* _Given problem_
Rewrite the entries below, swapping "screenshot" for "screen capture" and keeping everything else the same. Omit the pictures from your answer.
%%
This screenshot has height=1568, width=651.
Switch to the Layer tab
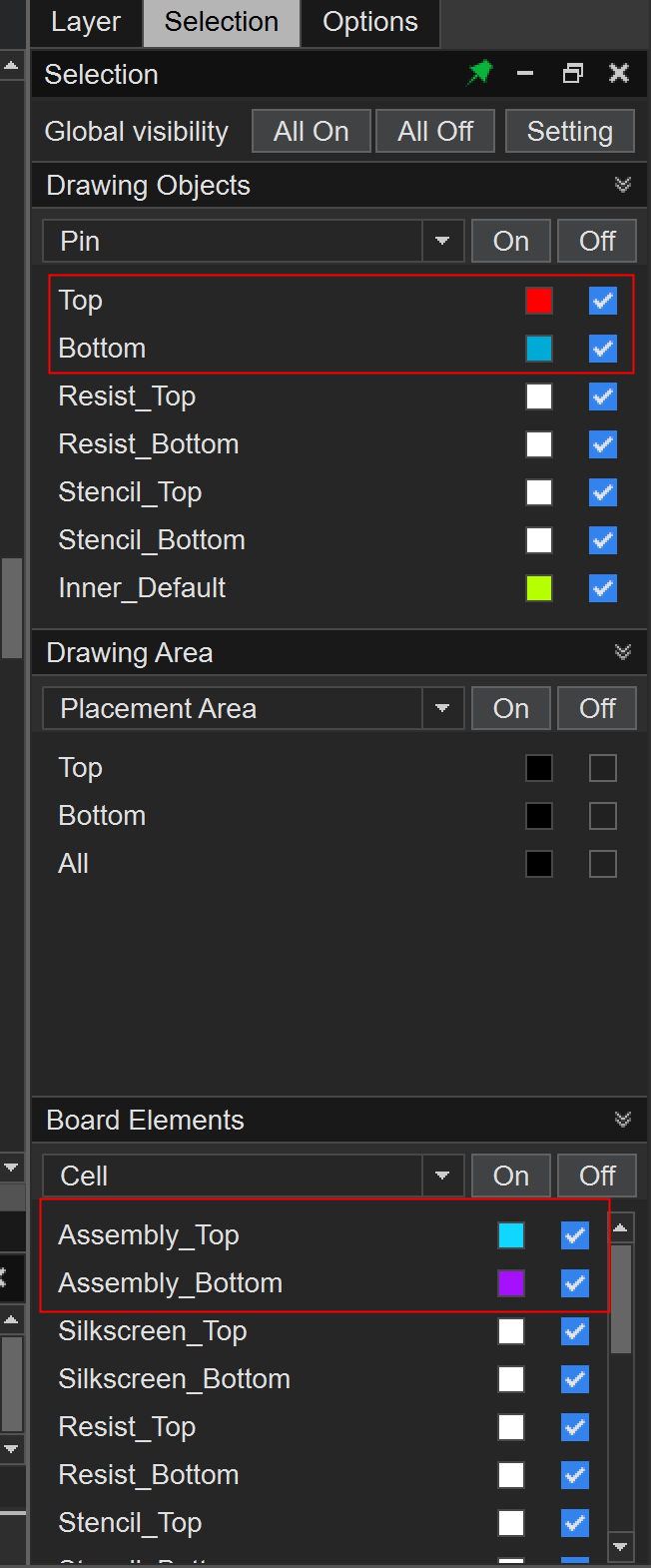click(x=86, y=22)
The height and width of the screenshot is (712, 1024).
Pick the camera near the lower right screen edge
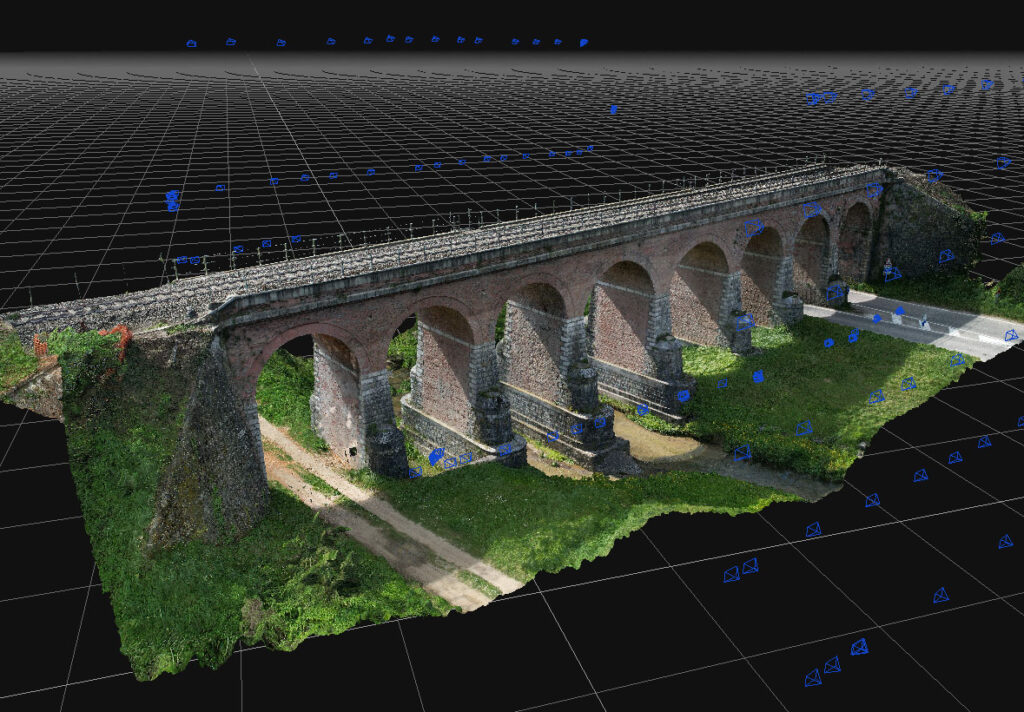1004,541
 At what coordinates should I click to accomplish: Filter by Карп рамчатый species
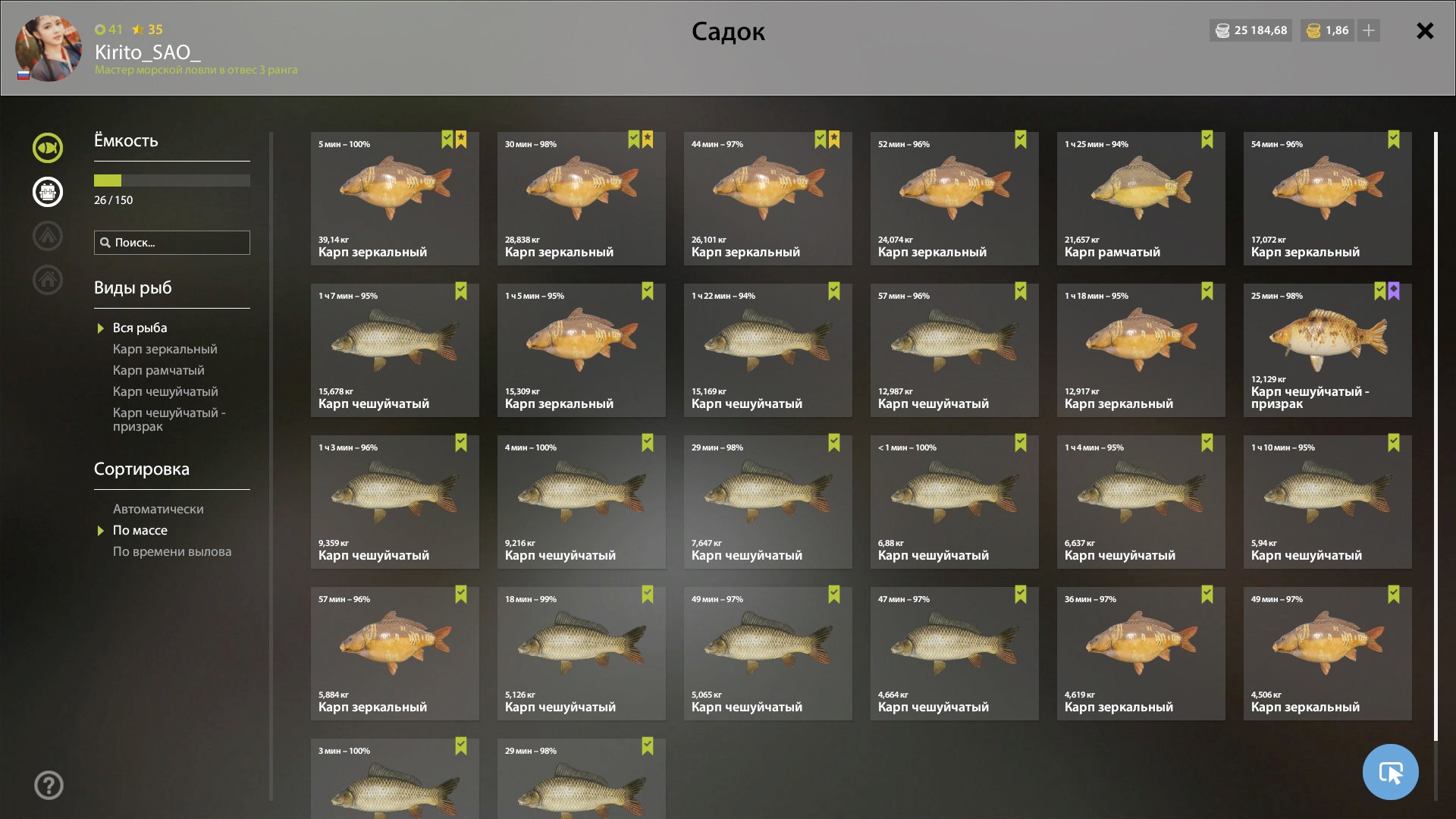[158, 370]
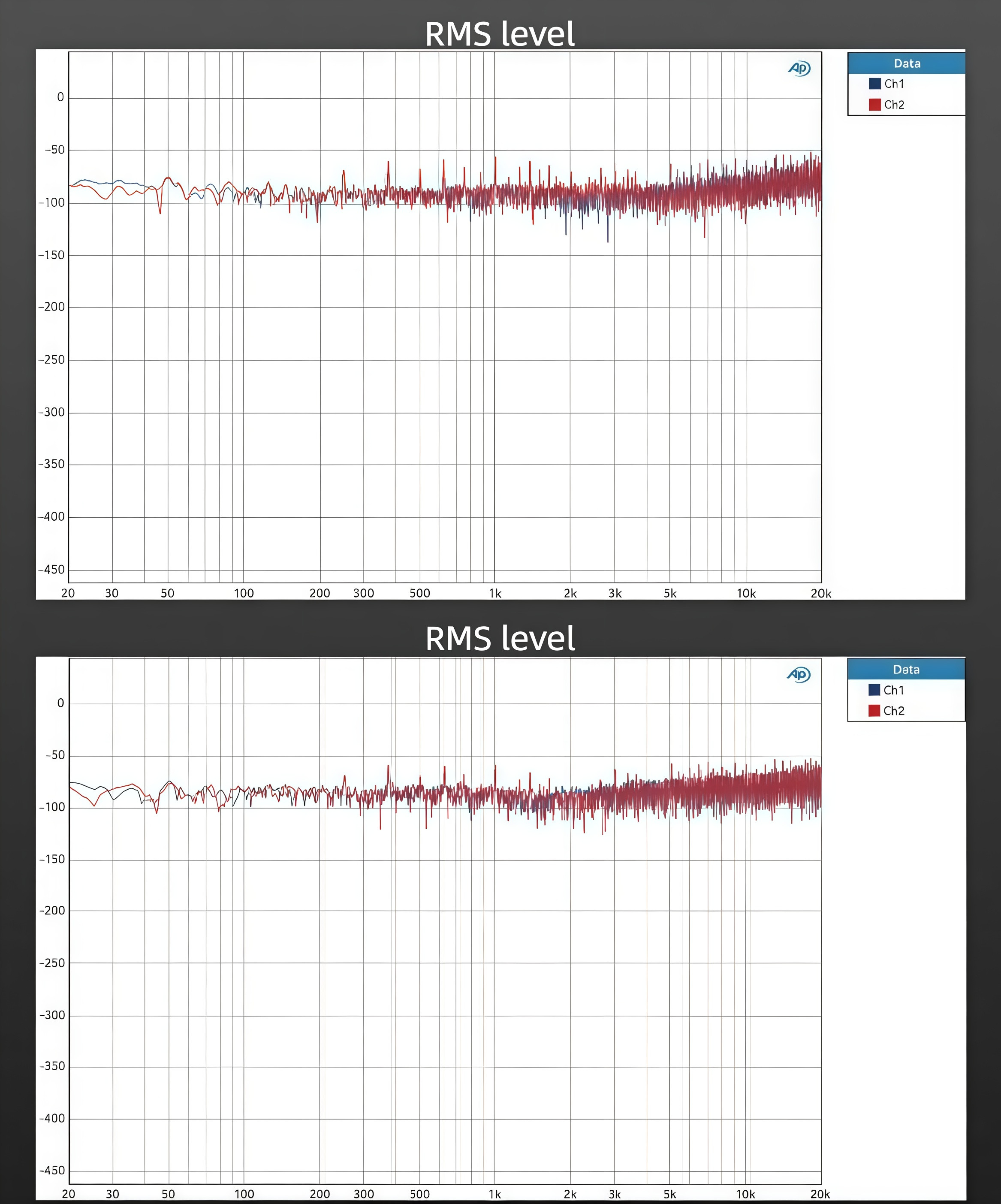Click the -450 level label on bottom graph
1001x1204 pixels.
(51, 1170)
%%
* _Response below_
This screen capture has height=1568, width=651.
Switch to the Layer tab
click(x=86, y=22)
The height and width of the screen capture is (712, 1024).
Pick the camera near the lower right screen edge
1004,541
 At what coordinates should I click to accomplish: Filter by Карп рамчатый species
[158, 370]
Click the -450 level label on bottom graph
1001x1204 pixels.
(51, 1170)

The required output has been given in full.